We are trying to index the sample xml files to cloudera solr using flume MorphlineSolrSink.
We have created 2 channels ( solrchannel, hdfschannel) and 2 sink (solrsink, hdfssink). We are able to index the document in cloudera solr using this flume and morphline configuration.
Question 1) : We have 2 fields title and content in XML file and we want to strip the HTML content from these 2 fields before sending it to SOLR. Could you please tell how we can achieve it?
Question 2) : I have to change the Date format of 2 fields, createDate and PublishedDate. Could you please let me know how to write the logic to change the dateformat of both the fileds at one go.
I am using xQuery to extract the date from my XML files.

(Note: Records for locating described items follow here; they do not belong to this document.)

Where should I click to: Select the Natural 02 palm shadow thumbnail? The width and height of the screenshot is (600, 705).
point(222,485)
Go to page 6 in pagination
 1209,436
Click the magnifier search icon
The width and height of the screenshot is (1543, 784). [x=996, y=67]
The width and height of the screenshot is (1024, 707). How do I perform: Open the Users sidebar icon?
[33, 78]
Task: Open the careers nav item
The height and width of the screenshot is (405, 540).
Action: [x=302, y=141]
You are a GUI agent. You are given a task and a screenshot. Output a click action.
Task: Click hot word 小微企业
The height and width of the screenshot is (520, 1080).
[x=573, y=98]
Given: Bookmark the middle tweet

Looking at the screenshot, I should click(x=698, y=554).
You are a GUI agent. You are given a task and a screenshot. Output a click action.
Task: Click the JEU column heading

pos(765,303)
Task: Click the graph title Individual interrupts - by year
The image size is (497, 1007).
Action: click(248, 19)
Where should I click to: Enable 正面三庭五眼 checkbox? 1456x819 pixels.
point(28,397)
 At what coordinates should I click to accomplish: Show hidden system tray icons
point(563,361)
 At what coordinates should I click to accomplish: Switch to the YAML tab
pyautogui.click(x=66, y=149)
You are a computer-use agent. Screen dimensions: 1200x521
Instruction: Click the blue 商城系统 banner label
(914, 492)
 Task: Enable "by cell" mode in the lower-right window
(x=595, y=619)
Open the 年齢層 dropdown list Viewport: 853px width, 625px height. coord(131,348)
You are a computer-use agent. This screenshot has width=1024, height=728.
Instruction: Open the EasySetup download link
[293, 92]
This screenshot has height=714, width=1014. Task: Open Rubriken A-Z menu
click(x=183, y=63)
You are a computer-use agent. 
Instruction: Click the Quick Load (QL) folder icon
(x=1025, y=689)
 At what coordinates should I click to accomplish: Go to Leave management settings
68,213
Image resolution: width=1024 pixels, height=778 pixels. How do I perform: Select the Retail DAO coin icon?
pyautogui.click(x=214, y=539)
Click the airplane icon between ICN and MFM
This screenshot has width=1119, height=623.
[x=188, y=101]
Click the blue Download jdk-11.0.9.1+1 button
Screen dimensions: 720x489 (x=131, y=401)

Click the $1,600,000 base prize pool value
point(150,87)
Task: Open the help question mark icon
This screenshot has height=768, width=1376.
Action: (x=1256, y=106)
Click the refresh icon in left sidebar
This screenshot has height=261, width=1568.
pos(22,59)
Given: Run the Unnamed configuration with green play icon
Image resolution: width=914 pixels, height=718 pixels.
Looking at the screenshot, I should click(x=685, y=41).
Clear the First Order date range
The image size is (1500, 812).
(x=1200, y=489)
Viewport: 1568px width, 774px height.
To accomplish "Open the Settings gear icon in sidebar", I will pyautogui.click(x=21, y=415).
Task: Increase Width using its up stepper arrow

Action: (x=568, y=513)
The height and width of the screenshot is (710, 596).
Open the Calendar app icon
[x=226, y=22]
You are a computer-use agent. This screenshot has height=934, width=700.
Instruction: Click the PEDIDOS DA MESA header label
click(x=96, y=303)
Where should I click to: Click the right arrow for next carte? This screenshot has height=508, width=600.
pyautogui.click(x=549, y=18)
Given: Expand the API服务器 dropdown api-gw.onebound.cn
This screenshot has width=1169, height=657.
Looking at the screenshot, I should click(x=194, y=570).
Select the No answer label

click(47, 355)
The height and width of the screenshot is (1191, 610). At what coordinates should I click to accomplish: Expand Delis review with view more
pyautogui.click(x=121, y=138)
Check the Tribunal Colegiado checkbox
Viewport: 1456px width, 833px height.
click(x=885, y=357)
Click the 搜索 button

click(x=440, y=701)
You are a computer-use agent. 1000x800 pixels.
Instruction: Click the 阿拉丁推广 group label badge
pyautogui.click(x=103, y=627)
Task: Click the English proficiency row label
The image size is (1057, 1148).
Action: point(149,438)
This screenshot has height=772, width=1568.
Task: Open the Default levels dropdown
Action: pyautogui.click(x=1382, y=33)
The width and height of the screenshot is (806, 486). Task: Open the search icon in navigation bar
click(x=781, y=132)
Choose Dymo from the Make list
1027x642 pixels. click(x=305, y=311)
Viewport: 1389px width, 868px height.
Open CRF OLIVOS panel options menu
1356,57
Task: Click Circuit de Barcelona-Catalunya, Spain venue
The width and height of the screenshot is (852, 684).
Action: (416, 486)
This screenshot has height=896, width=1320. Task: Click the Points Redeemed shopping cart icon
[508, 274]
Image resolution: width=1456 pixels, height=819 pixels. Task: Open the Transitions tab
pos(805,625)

morphline.conf https://gist.github.com/jsbonline2006/e04433f9b11cdcafa865#file-morphline-conf
I found the following solution for my problem and hence I wanted to share with you guys:
2) After the Xquery command block I wrote following code to convert the date into required format and it worked perfectly fine.
convertTimestamp {
field : createDate
inputFormats : ["E MMM dd HH:mm:ss z yyyy", "yyyy-MM-dd"]
inputTimezone : UTC
outputFormat : "yyyy-MM-dd'T'HH:mm:ss.SSS'Z'"
outputTimezone : America/Los_Angeles
convertTimestamp {
field : publishedDate
inputFormats : ["E MMM dd HH:mm:ss z yyyy", "yyyy-MM-dd"]
inputTimezone : UTC
outputFormat : "yyyy-MM-dd'T'HH:mm:ss.SSS'Z'"
outputTimezone : America/Los_Angeles
1) For Stripping the HTML tags from title and content we have written a Java code and that we have plugged into our pipeline before send the file content to flume.
Hope this Helps you as well!!!!